-- Start of EXTRACTED DATA --

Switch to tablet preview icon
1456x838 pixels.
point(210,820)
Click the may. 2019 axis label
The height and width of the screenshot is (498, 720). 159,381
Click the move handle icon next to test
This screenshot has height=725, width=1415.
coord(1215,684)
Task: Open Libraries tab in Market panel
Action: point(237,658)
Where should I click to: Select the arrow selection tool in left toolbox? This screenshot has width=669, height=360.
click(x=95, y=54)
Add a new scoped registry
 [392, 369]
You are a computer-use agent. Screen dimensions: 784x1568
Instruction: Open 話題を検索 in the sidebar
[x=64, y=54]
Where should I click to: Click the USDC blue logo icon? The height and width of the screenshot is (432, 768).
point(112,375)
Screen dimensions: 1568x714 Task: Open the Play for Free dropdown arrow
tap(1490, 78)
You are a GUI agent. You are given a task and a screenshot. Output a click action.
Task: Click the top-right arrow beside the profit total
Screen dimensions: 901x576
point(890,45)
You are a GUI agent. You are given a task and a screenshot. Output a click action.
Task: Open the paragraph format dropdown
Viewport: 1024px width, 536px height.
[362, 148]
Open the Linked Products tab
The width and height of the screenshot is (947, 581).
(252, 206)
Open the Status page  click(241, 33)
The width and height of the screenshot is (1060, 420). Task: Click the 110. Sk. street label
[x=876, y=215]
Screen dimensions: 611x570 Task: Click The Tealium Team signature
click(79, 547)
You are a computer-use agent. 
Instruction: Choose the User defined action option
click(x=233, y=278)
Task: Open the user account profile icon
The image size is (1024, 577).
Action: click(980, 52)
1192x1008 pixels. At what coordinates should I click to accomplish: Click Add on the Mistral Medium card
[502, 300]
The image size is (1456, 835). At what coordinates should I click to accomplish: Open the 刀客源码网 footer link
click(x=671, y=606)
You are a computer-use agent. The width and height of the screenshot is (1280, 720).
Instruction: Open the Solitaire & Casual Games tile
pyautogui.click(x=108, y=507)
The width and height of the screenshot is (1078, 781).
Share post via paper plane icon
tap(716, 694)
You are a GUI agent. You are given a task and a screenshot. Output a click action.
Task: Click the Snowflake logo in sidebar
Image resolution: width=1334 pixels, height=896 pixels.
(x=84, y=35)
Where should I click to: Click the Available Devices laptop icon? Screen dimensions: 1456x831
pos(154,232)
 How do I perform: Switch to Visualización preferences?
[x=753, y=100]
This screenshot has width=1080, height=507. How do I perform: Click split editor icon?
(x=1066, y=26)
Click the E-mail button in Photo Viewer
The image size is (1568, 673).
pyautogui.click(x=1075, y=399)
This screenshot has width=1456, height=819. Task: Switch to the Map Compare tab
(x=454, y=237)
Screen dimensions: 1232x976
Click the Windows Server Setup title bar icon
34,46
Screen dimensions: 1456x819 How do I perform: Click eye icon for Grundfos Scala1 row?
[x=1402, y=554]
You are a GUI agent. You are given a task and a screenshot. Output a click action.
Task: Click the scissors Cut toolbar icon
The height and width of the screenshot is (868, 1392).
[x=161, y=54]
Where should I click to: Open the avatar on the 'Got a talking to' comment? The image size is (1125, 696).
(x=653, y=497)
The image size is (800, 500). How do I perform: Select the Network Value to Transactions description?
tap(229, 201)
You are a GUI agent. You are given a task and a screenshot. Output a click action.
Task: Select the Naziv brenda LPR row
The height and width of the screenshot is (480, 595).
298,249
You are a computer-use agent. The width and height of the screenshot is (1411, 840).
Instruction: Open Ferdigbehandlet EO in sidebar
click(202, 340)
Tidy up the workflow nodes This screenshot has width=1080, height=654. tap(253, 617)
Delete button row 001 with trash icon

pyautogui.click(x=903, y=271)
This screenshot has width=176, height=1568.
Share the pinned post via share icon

-- End of EXTRACTED DATA --

## WHAT YOU NEED TO DO
Output every line of the items above as a Markdown table with a Line No. column for the row number and an Item Text column for the line, omitting blank lines.

## THE SOLUTION
| Line No. | Item Text |
|---|---|
| 1 | Switch to tablet preview icon |
| 2 | 1456x838 pixels. |
| 3 | point(210,820) |
| 4 | Click the may. 2019 axis label |
| 5 | The height and width of the screenshot is (498, 720). 159,381 |
| 6 | Click the move handle icon next to test |
| 7 | This screenshot has height=725, width=1415. |
| 8 | coord(1215,684) |
| 9 | Task: Open Libraries tab in Market panel |
| 10 | Action: point(237,658) |
| 11 | Where should I click to: Select the arrow selection tool in left toolbox? This screenshot has width=669, height=360. |
| 12 | click(x=95, y=54) |
| 13 | Add a new scoped registry |
| 14 |  [392, 369] |
| 15 | You are a computer-use agent. Screen dimensions: 784x1568 |
| 16 | Instruction: Open 話題を検索 in the sidebar |
| 17 | [x=64, y=54] |
| 18 | Where should I click to: Click the USDC blue logo icon? The height and width of the screenshot is (432, 768). |
| 19 | point(112,375) |
| 20 | Screen dimensions: 1568x714 Task: Open the Play for Free dropdown arrow |
| 21 | tap(1490, 78) |
| 22 | You are a GUI agent. You are given a task and a screenshot. Output a click action. |
| 23 | Task: Click the top-right arrow beside the profit total |
| 24 | Screen dimensions: 901x576 |
| 25 | point(890,45) |
| 26 | You are a GUI agent. You are given a task and a screenshot. Output a click action. |
| 27 | Task: Open the paragraph format dropdown |
| 28 | Viewport: 1024px width, 536px height. |
| 29 | [362, 148] |
| 30 | Open the Linked Products tab |
| 31 | The width and height of the screenshot is (947, 581). |
| 32 | (252, 206) |
| 33 | Open the Status page  click(241, 33) |
| 34 | The width and height of the screenshot is (1060, 420). Task: Click the 110. Sk. street label |
| 35 | [x=876, y=215] |
| 36 | Screen dimensions: 611x570 Task: Click The Tealium Team signature |
| 37 | click(79, 547) |
| 38 | You are a computer-use agent.  |
| 39 | Instruction: Choose the User defined action option |
| 40 | click(x=233, y=278) |
| 41 | Task: Open the user account profile icon |
| 42 | The image size is (1024, 577). |
| 43 | Action: click(980, 52) |
| 44 | 1192x1008 pixels. At what coordinates should I click to accomplish: Click Add on the Mistral Medium card |
| 45 | [502, 300] |
| 46 | The image size is (1456, 835). At what coordinates should I click to accomplish: Open the 刀客源码网 footer link |
| 47 | click(x=671, y=606) |
| 48 | You are a computer-use agent. The width and height of the screenshot is (1280, 720). |
| 49 | Instruction: Open the Solitaire & Casual Games tile |
| 50 | pyautogui.click(x=108, y=507) |
| 51 | The width and height of the screenshot is (1078, 781). |
| 52 | Share post via paper plane icon |
| 53 | tap(716, 694) |
| 54 | You are a GUI agent. You are given a task and a screenshot. Output a click action. |
| 55 | Task: Click the Snowflake logo in sidebar |
| 56 | Image resolution: width=1334 pixels, height=896 pixels. |
| 57 | (x=84, y=35) |
| 58 | Where should I click to: Click the Available Devices laptop icon? Screen dimensions: 1456x831 |
| 59 | pos(154,232) |
| 60 |  How do I perform: Switch to Visualización preferences? |
| 61 | [x=753, y=100] |
| 62 | This screenshot has width=1080, height=507. How do I perform: Click split editor icon? |
| 63 | (x=1066, y=26) |
| 64 | Click the E-mail button in Photo Viewer |
| 65 | The image size is (1568, 673). |
| 66 | pyautogui.click(x=1075, y=399) |
| 67 | This screenshot has width=1456, height=819. Task: Switch to the Map Compare tab |
| 68 | (x=454, y=237) |
| 69 | Screen dimensions: 1232x976 |
| 70 | Click the Windows Server Setup title bar icon |
| 71 | 34,46 |
| 72 | Screen dimensions: 1456x819 How do I perform: Click eye icon for Grundfos Scala1 row? |
| 73 | [x=1402, y=554] |
| 74 | You are a GUI agent. You are given a task and a screenshot. Output a click action. |
| 75 | Task: Click the scissors Cut toolbar icon |
| 76 | The height and width of the screenshot is (868, 1392). |
| 77 | [x=161, y=54] |
| 78 | Where should I click to: Open the avatar on the 'Got a talking to' comment? The image size is (1125, 696). |
| 79 | (x=653, y=497) |
| 80 | The image size is (800, 500). How do I perform: Select the Network Value to Transactions description? |
| 81 | tap(229, 201) |
| 82 | You are a GUI agent. You are given a task and a screenshot. Output a click action. |
| 83 | Task: Select the Naziv brenda LPR row |
| 84 | The height and width of the screenshot is (480, 595). |
| 85 | 298,249 |
| 86 | You are a computer-use agent. The width and height of the screenshot is (1411, 840). |
| 87 | Instruction: Open Ferdigbehandlet EO in sidebar |
| 88 | click(202, 340) |
| 89 | Tidy up the workflow nodes This screenshot has width=1080, height=654. tap(253, 617) |
| 90 | Delete button row 001 with trash icon |
| 91 | pyautogui.click(x=903, y=271) |
| 92 | This screenshot has width=176, height=1568. |
| 93 | Share the pinned post via share icon |